┌──
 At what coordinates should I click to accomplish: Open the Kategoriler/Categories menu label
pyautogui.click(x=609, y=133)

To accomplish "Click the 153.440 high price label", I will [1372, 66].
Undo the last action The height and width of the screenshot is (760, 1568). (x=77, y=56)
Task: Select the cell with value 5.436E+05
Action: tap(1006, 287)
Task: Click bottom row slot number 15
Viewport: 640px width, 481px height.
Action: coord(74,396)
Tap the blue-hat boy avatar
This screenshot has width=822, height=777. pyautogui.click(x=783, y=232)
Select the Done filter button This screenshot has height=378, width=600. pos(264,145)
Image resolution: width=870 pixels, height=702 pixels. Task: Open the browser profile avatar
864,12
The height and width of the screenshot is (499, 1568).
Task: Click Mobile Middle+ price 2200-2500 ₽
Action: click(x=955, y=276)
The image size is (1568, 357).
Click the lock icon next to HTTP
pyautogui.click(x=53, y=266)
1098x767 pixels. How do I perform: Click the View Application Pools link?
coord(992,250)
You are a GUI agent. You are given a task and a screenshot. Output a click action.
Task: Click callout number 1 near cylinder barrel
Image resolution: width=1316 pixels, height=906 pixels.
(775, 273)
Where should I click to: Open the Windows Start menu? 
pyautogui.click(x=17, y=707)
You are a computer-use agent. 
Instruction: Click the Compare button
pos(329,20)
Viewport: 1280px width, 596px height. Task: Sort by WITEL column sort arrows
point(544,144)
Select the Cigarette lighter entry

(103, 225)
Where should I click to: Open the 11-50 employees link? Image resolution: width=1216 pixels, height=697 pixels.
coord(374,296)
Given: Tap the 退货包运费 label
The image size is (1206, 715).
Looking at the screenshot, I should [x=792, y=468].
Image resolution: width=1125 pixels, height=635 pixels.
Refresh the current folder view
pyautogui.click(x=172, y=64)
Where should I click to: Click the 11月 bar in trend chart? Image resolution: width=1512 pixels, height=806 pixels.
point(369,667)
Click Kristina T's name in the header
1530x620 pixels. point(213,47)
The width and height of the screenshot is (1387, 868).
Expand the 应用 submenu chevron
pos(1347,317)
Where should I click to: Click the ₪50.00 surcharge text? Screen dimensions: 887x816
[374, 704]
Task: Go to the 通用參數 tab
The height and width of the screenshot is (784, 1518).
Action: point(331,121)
└──
Copy out the data exactly, keeping each line whole.

 At what coordinates should I click to accomplish: Open the Kategoriler/Categories menu label
pyautogui.click(x=609, y=133)

To accomplish "Click the 153.440 high price label", I will [1372, 66].
Undo the last action The height and width of the screenshot is (760, 1568). (x=77, y=56)
Task: Select the cell with value 5.436E+05
Action: tap(1006, 287)
Task: Click bottom row slot number 15
Viewport: 640px width, 481px height.
Action: coord(74,396)
Tap the blue-hat boy avatar
This screenshot has width=822, height=777. pyautogui.click(x=783, y=232)
Select the Done filter button This screenshot has height=378, width=600. pos(264,145)
Image resolution: width=870 pixels, height=702 pixels. Task: Open the browser profile avatar
864,12
The height and width of the screenshot is (499, 1568).
Task: Click Mobile Middle+ price 2200-2500 ₽
Action: click(x=955, y=276)
The image size is (1568, 357).
Click the lock icon next to HTTP
pyautogui.click(x=53, y=266)
1098x767 pixels. How do I perform: Click the View Application Pools link?
coord(992,250)
You are a GUI agent. You are given a task and a screenshot. Output a click action.
Task: Click callout number 1 near cylinder barrel
Image resolution: width=1316 pixels, height=906 pixels.
(775, 273)
Where should I click to: Open the Windows Start menu? 
pyautogui.click(x=17, y=707)
You are a computer-use agent. 
Instruction: Click the Compare button
pos(329,20)
Viewport: 1280px width, 596px height. Task: Sort by WITEL column sort arrows
point(544,144)
Select the Cigarette lighter entry

(103, 225)
Where should I click to: Open the 11-50 employees link? Image resolution: width=1216 pixels, height=697 pixels.
coord(374,296)
Given: Tap the 退货包运费 label
The image size is (1206, 715).
Looking at the screenshot, I should [x=792, y=468].
Image resolution: width=1125 pixels, height=635 pixels.
Refresh the current folder view
pyautogui.click(x=172, y=64)
Where should I click to: Click the 11月 bar in trend chart? Image resolution: width=1512 pixels, height=806 pixels.
point(369,667)
Click Kristina T's name in the header
1530x620 pixels. point(213,47)
The width and height of the screenshot is (1387, 868).
Expand the 应用 submenu chevron
pos(1347,317)
Where should I click to: Click the ₪50.00 surcharge text? Screen dimensions: 887x816
[374, 704]
Task: Go to the 通用參數 tab
The height and width of the screenshot is (784, 1518).
Action: point(331,121)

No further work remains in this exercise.